Donald Trump, candidato do Partido Republicano

Pouco depois, alguns jornais norte-americanos disseram bem pior do que isso. Entre as publicações de referência, o The New York Times foi talvez o mais cuidadoso. “Donald Trump sugere que as ‘pessoas da Segunda Emenda’ podem agir contra Hillary Clinton”, leu-se naquele jornal, muito semelhante ao título do Boston Globe, que dizia “Trump diz que ‘as pessoas da Segunda Emenda’ podem tomar ação contra Clinton”. O Washington Post foi um passo mais longe: “Trump parece encorajar portadores de armas a tomarem ação se Clinton nomear juízes anti-armas”. E o britânico The Guardian, pela pena do seu correspondente em Washington D.C., teve ainda menos peias e escreveu aquilo que terá ficado nas cabeças de muita gente depois de ouvir aquelas palavras: “Donald Trump sugere o assassinato de Hillary Clinton por defensores dos direitos às armas”.

Hillary Clinton reagiu num discurso no Iowa, acusando Trump de “casualmente incitar à violência” e que comportamentos como aquele “demonstram que Donald Trump simplesmente não tem o temperamento para ser Presidente e comandante-em-chefe dos Estados Unidos”. “As palavras importam, amigos”, atirou.

Donald Trump demorou pouco tempo até dizer que tinha sido mal interpretado. “Estamos a falar de poder político”, explicou, negando as acusações que lhe foram feitas. “Há um poder político tremendo para salvar a Segunda Emenda, tremendo (…) se olharmos para o poder que eles têm em termos de votos”, disse à Fox News, em relação às tais “pessoas da Segunda Emenda”. “Era a isso que me estava a referir, é óbvio que era a isso que me estava a referir e toda a gente o sabe”, finalizou.

Mas também toda a gente sabe que, nos EUA, as tentativas bem ou mal sucedidas de assassinato do Presidente não são propriamente uma novidade. Foram vários os planos de homicídio que nunca chegaram a ir para a frente, ou que foram intercetados. É bem conhecida a lista daqueles que foram mortos enquanto lideravam a partir da Casa Branca: Abraham Lincoln (1861-65), James A. Garfield (Presidente entre março e setembro de 1881), William McKinley (1897-1901) e John Fitzgerald Kennedy (1961-63). Além destes, outros dois foram feridos por balas, acabando por sobreviver: Theodore Roosevelt (1901-09) e Ronald Reagan (1981-1989).

========

_LISTA DE TAREFAS_
- a) Reproduza fielmente o trecho do texto sobre as declarações de Donald Trump que se inicia com as palavras "Mas também toda" e se encerra com "Ronald Reagan (1981-1989).".
- b) Prossiga a redação do texto sobre as declarações de Donald Trump, dando sequência à última frase apresentada.

_MATERIAL FORNECIDO_
========

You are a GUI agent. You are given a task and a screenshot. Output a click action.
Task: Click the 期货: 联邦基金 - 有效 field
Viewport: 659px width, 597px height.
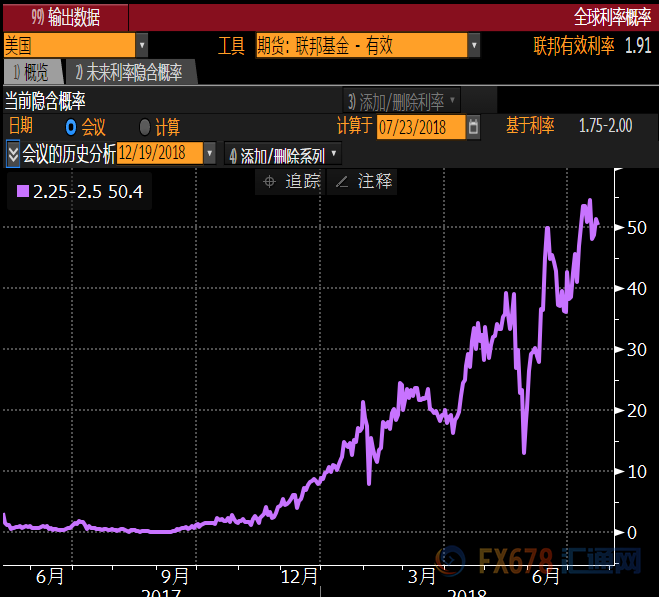pyautogui.click(x=360, y=46)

========

_RESPOSTAS ESPERADAS_
- a)
Mas também toda a gente sabe que, nos EUA, as tentativas bem ou mal sucedidas de assassinato do Presidente não são propriamente uma novidade. Foram vários os planos de homicídio que nunca chegaram a ir para a frente, ou que foram intercetados. É bem conhecida a lista daqueles que foram mortos enquanto lideravam a partir da Casa Branca: Abraham Lincoln (1861-65), James A. Garfield (Presidente entre março e setembro de 1881), William McKinley (1897-1901) e John Fitzgerald Kennedy (1961-63). Além destes, outros dois foram feridos por balas, acabando por sobreviver: Theodore Roosevelt (1901-09) e Ronald Reagan (1981-1989).

- b)
John F. Kennedy, à esquerda, no momento do seu assassinato, em Dallas

No caso de Garfield e Reagan, os atiradores demonstraram ter problemas psiquiátricos. Mas, no que diz respeito aos restantes Presidentes dos EUA atingidos pelas balas, os atiradores, embora em graus diferentes, deram todos provas de motivações ideológicas e políticas para sustentar os seus atos.

Terá Donald Trump incitado à violência ou foi mal interpretado? Podemos estar perante um deslize freudiano ou apenas um caso em que, no seu estilo inconfundível, começou a falar de improviso e acabou por meter os pés pelas mãos?

Ou, ainda, estaria ele a servir-se de uma das várias interpretação possíveis da Segunda Emenda, o artigo da Constituição dos Estados Unidos da América que todos os defensores dos direitos às armas evocam?

As 27 palavras da Segunda Emenda e as suas várias interpretações

Na sua redação original, em inglês e datada de 1791, a Segunda Emenda à Constituição dos EUA diz: “A well regulated Militia, being necessary to the security of a free State, the right of the people to keep and bear Arms, shall not be infringed”. Ou seja: “Uma milícia corretamente regulada, que seja necessária para a segurança de um Estado livre, o direito do povo de ter e erguer armas, não serão restringidos”.

O que é que isto quer dizer, exatamente? “É difícil entender porque é que nós temos uma Segunda Emenda sem compreender a nossa História”, diz ao Observador o jurista Eric Ruben, especialista neste tema no Brennan Center of Justice da New York University, numa entrevista por telefone. “O contexto em que ela surge é completamente diferente do contexto atual”, refere.

"Uma milícia corretamente regulada, que seja necessária para a segurança de um Estado livre, o direito do povo de ter e erguer armas, não serão restringidos"
Texto da Segunda Emenda da Constituição dos EUA

Nos primeiros 13 anos da sua existência, os EUA não tinham um exército oficial. Em vez disso, cada estado tinha uma ou mais milícias que podiam ser chamadas a agir em conjunto caso fosse necessária a defesa daquele país jovem e ainda fraturado. Em 1789, depois de insistir junto do Congresso, o Presidente George Washington conseguiu o apoio do Congresso para formar um exército comum. Mas esta medida levantou algumas preocupações. “Houve muita gente que começou a ficar receosa com aquela nova realidade”, explica Eric Ruben. “Ficaram nervosos com a possibilidade de um novo exército oprimir as comunidades de cada Estado”, acrescenta aquele especialista. Foi desse receio de um comportamento tirânico por parte do governo federal que, dois anos mais tarde, foi redigida e aprovada a Segunda Emenda.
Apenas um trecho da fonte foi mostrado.